Task directions ▸ Can the data below be set down again exactly, line for line?

Dataset entries
• • •

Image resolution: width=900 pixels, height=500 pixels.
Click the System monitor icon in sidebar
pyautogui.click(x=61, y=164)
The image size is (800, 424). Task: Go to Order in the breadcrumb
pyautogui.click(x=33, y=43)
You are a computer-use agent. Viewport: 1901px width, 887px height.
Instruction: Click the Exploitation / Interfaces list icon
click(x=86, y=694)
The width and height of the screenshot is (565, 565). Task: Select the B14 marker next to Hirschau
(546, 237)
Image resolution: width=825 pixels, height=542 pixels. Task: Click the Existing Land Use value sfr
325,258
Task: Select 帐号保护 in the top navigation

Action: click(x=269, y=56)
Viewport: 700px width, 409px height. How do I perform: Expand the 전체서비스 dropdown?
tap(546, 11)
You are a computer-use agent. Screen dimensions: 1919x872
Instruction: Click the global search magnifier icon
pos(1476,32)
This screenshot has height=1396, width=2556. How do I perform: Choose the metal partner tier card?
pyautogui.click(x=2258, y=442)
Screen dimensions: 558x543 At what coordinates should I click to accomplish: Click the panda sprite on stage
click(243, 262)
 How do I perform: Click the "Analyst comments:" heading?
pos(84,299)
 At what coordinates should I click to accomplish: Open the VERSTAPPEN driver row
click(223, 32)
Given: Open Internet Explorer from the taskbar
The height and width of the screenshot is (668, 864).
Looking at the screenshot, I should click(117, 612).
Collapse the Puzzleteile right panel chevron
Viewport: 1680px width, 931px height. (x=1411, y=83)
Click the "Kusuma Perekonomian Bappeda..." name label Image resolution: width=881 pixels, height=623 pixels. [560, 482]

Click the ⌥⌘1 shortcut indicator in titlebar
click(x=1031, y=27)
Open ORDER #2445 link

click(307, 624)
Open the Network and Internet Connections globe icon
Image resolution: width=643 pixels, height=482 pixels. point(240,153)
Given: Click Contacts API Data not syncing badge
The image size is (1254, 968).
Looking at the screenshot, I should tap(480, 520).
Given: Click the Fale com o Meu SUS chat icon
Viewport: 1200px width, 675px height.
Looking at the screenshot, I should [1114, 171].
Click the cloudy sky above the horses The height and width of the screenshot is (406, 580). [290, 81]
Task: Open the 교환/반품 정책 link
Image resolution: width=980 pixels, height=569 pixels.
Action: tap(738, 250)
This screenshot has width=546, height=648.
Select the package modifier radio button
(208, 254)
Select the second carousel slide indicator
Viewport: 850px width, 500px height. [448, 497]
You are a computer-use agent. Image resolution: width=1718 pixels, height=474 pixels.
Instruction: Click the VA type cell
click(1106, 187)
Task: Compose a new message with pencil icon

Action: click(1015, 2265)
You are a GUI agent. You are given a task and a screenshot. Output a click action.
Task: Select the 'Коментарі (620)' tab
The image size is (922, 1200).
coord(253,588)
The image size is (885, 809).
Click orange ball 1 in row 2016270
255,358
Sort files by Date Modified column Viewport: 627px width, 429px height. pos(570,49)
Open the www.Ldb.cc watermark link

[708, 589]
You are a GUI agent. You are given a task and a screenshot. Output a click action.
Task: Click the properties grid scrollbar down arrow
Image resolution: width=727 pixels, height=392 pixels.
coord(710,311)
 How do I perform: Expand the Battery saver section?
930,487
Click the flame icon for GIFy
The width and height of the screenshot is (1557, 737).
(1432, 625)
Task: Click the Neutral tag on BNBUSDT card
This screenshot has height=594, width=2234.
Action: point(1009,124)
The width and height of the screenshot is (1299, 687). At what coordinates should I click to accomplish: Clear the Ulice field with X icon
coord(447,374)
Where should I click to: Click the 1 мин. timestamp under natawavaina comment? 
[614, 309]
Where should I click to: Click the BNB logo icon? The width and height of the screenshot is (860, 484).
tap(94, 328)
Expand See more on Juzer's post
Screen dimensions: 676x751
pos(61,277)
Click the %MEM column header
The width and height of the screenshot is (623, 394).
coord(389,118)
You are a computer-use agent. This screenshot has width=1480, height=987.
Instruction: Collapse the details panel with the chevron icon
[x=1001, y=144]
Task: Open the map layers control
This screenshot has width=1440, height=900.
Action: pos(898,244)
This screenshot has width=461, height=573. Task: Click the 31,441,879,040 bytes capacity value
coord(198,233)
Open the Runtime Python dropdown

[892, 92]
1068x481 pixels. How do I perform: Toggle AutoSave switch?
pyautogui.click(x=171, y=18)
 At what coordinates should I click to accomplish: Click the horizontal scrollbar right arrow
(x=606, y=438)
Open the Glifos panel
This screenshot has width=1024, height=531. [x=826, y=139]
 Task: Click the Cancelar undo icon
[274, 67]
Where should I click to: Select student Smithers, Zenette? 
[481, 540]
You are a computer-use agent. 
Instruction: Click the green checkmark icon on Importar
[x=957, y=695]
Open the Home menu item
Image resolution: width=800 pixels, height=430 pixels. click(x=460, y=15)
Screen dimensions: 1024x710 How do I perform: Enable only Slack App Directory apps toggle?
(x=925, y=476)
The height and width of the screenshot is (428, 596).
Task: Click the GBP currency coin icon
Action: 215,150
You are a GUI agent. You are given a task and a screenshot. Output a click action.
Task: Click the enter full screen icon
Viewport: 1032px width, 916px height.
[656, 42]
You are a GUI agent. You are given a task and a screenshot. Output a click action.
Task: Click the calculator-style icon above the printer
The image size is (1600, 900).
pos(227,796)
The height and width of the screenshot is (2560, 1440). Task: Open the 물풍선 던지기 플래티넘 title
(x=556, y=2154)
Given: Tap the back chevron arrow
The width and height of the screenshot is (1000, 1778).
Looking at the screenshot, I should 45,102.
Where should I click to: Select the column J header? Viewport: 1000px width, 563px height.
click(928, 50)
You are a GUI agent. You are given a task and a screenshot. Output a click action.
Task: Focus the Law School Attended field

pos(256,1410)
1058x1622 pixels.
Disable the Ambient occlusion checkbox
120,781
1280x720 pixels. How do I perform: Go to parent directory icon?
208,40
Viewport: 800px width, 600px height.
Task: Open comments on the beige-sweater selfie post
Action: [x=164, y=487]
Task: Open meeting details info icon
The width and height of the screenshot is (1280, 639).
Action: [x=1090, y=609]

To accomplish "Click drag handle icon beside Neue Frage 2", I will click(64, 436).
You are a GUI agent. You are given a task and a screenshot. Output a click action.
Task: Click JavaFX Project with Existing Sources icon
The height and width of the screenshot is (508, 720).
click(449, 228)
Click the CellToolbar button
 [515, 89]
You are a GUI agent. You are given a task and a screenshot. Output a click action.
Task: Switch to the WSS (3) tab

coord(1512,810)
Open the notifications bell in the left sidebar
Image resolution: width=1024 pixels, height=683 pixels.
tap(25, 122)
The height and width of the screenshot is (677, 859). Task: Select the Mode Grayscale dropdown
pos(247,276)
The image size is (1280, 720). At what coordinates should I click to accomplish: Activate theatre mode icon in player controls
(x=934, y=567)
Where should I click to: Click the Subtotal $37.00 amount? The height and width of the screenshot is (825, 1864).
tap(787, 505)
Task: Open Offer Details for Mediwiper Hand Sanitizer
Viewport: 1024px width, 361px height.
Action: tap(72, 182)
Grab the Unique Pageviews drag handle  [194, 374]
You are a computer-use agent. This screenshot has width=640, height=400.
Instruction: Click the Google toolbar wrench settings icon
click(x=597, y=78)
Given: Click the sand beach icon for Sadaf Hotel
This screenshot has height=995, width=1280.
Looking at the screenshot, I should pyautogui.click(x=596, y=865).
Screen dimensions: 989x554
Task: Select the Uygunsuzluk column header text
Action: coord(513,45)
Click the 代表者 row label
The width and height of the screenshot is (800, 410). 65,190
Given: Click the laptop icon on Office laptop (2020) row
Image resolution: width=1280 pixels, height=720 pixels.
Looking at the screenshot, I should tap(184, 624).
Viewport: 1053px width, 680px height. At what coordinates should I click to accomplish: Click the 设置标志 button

• • •

Response for this exercise ▸
Image resolution: width=900 pixels, height=500 pixels.
Click the System monitor icon in sidebar
pyautogui.click(x=61, y=164)
The image size is (800, 424). Task: Go to Order in the breadcrumb
pyautogui.click(x=33, y=43)
You are a computer-use agent. Viewport: 1901px width, 887px height.
Instruction: Click the Exploitation / Interfaces list icon
click(x=86, y=694)
The width and height of the screenshot is (565, 565). Task: Select the B14 marker next to Hirschau
(546, 237)
Image resolution: width=825 pixels, height=542 pixels. Task: Click the Existing Land Use value sfr
325,258
Task: Select 帐号保护 in the top navigation

Action: click(x=269, y=56)
Viewport: 700px width, 409px height. How do I perform: Expand the 전체서비스 dropdown?
tap(546, 11)
You are a computer-use agent. Screen dimensions: 1919x872
Instruction: Click the global search magnifier icon
pos(1476,32)
This screenshot has height=1396, width=2556. How do I perform: Choose the metal partner tier card?
pyautogui.click(x=2258, y=442)
Screen dimensions: 558x543 At what coordinates should I click to accomplish: Click the panda sprite on stage
click(243, 262)
 How do I perform: Click the "Analyst comments:" heading?
pos(84,299)
 At what coordinates should I click to accomplish: Open the VERSTAPPEN driver row
click(223, 32)
Given: Open Internet Explorer from the taskbar
The height and width of the screenshot is (668, 864).
Looking at the screenshot, I should click(117, 612).
Collapse the Puzzleteile right panel chevron
Viewport: 1680px width, 931px height. (x=1411, y=83)
Click the "Kusuma Perekonomian Bappeda..." name label Image resolution: width=881 pixels, height=623 pixels. [560, 482]

Click the ⌥⌘1 shortcut indicator in titlebar
click(x=1031, y=27)
Open ORDER #2445 link

click(307, 624)
Open the Network and Internet Connections globe icon
Image resolution: width=643 pixels, height=482 pixels. point(240,153)
Given: Click Contacts API Data not syncing badge
The image size is (1254, 968).
Looking at the screenshot, I should tap(480, 520).
Given: Click the Fale com o Meu SUS chat icon
Viewport: 1200px width, 675px height.
Looking at the screenshot, I should [1114, 171].
Click the cloudy sky above the horses The height and width of the screenshot is (406, 580). [290, 81]
Task: Open the 교환/반품 정책 link
Image resolution: width=980 pixels, height=569 pixels.
Action: tap(738, 250)
This screenshot has width=546, height=648.
Select the package modifier radio button
(208, 254)
Select the second carousel slide indicator
Viewport: 850px width, 500px height. [448, 497]
You are a computer-use agent. Image resolution: width=1718 pixels, height=474 pixels.
Instruction: Click the VA type cell
click(1106, 187)
Task: Compose a new message with pencil icon

Action: click(1015, 2265)
You are a GUI agent. You are given a task and a screenshot. Output a click action.
Task: Select the 'Коментарі (620)' tab
The image size is (922, 1200).
coord(253,588)
The image size is (885, 809).
Click orange ball 1 in row 2016270
255,358
Sort files by Date Modified column Viewport: 627px width, 429px height. pos(570,49)
Open the www.Ldb.cc watermark link

[708, 589]
You are a GUI agent. You are given a task and a screenshot. Output a click action.
Task: Click the properties grid scrollbar down arrow
Image resolution: width=727 pixels, height=392 pixels.
coord(710,311)
 How do I perform: Expand the Battery saver section?
930,487
Click the flame icon for GIFy
The width and height of the screenshot is (1557, 737).
(1432, 625)
Task: Click the Neutral tag on BNBUSDT card
This screenshot has height=594, width=2234.
Action: point(1009,124)
The width and height of the screenshot is (1299, 687). At what coordinates should I click to accomplish: Clear the Ulice field with X icon
coord(447,374)
Where should I click to: Click the 1 мин. timestamp under natawavaina comment? 
[614, 309]
Where should I click to: Click the BNB logo icon? The width and height of the screenshot is (860, 484).
tap(94, 328)
Expand See more on Juzer's post
Screen dimensions: 676x751
pos(61,277)
Click the %MEM column header
The width and height of the screenshot is (623, 394).
coord(389,118)
You are a computer-use agent. This screenshot has width=1480, height=987.
Instruction: Collapse the details panel with the chevron icon
[x=1001, y=144]
Task: Open the map layers control
This screenshot has width=1440, height=900.
Action: pos(898,244)
This screenshot has width=461, height=573. Task: Click the 31,441,879,040 bytes capacity value
coord(198,233)
Open the Runtime Python dropdown

[892, 92]
1068x481 pixels. How do I perform: Toggle AutoSave switch?
pyautogui.click(x=171, y=18)
 At what coordinates should I click to accomplish: Click the horizontal scrollbar right arrow
(x=606, y=438)
Open the Glifos panel
This screenshot has width=1024, height=531. [x=826, y=139]
 Task: Click the Cancelar undo icon
[274, 67]
Where should I click to: Select student Smithers, Zenette? 
[481, 540]
You are a computer-use agent. 
Instruction: Click the green checkmark icon on Importar
[x=957, y=695]
Open the Home menu item
Image resolution: width=800 pixels, height=430 pixels. click(x=460, y=15)
Screen dimensions: 1024x710 How do I perform: Enable only Slack App Directory apps toggle?
(x=925, y=476)
The height and width of the screenshot is (428, 596).
Task: Click the GBP currency coin icon
Action: 215,150
You are a GUI agent. You are given a task and a screenshot. Output a click action.
Task: Click the enter full screen icon
Viewport: 1032px width, 916px height.
[656, 42]
You are a GUI agent. You are given a task and a screenshot. Output a click action.
Task: Click the calculator-style icon above the printer
The image size is (1600, 900).
pos(227,796)
The height and width of the screenshot is (2560, 1440). Task: Open the 물풍선 던지기 플래티넘 title
(x=556, y=2154)
Given: Tap the back chevron arrow
The width and height of the screenshot is (1000, 1778).
Looking at the screenshot, I should 45,102.
Where should I click to: Select the column J header? Viewport: 1000px width, 563px height.
click(928, 50)
You are a GUI agent. You are given a task and a screenshot. Output a click action.
Task: Focus the Law School Attended field

pos(256,1410)
1058x1622 pixels.
Disable the Ambient occlusion checkbox
120,781
1280x720 pixels. How do I perform: Go to parent directory icon?
208,40
Viewport: 800px width, 600px height.
Task: Open comments on the beige-sweater selfie post
Action: [x=164, y=487]
Task: Open meeting details info icon
The width and height of the screenshot is (1280, 639).
Action: [x=1090, y=609]

To accomplish "Click drag handle icon beside Neue Frage 2", I will click(64, 436).
You are a GUI agent. You are given a task and a screenshot. Output a click action.
Task: Click JavaFX Project with Existing Sources icon
The height and width of the screenshot is (508, 720).
click(449, 228)
Click the CellToolbar button
 [515, 89]
You are a GUI agent. You are given a task and a screenshot. Output a click action.
Task: Switch to the WSS (3) tab

coord(1512,810)
Open the notifications bell in the left sidebar
Image resolution: width=1024 pixels, height=683 pixels.
tap(25, 122)
The height and width of the screenshot is (677, 859). Task: Select the Mode Grayscale dropdown
pos(247,276)
The image size is (1280, 720). At what coordinates should I click to accomplish: Activate theatre mode icon in player controls
(x=934, y=567)
Where should I click to: Click the Subtotal $37.00 amount? The height and width of the screenshot is (825, 1864).
tap(787, 505)
Task: Open Offer Details for Mediwiper Hand Sanitizer
Viewport: 1024px width, 361px height.
Action: tap(72, 182)
Grab the Unique Pageviews drag handle  [194, 374]
You are a computer-use agent. This screenshot has width=640, height=400.
Instruction: Click the Google toolbar wrench settings icon
click(x=597, y=78)
Given: Click the sand beach icon for Sadaf Hotel
This screenshot has height=995, width=1280.
Looking at the screenshot, I should pyautogui.click(x=596, y=865).
Screen dimensions: 989x554
Task: Select the Uygunsuzluk column header text
Action: coord(513,45)
Click the 代表者 row label
The width and height of the screenshot is (800, 410). 65,190
Given: Click the laptop icon on Office laptop (2020) row
Image resolution: width=1280 pixels, height=720 pixels.
Looking at the screenshot, I should tap(184, 624).
Viewport: 1053px width, 680px height. At what coordinates should I click to accomplish: Click the 设置标志 button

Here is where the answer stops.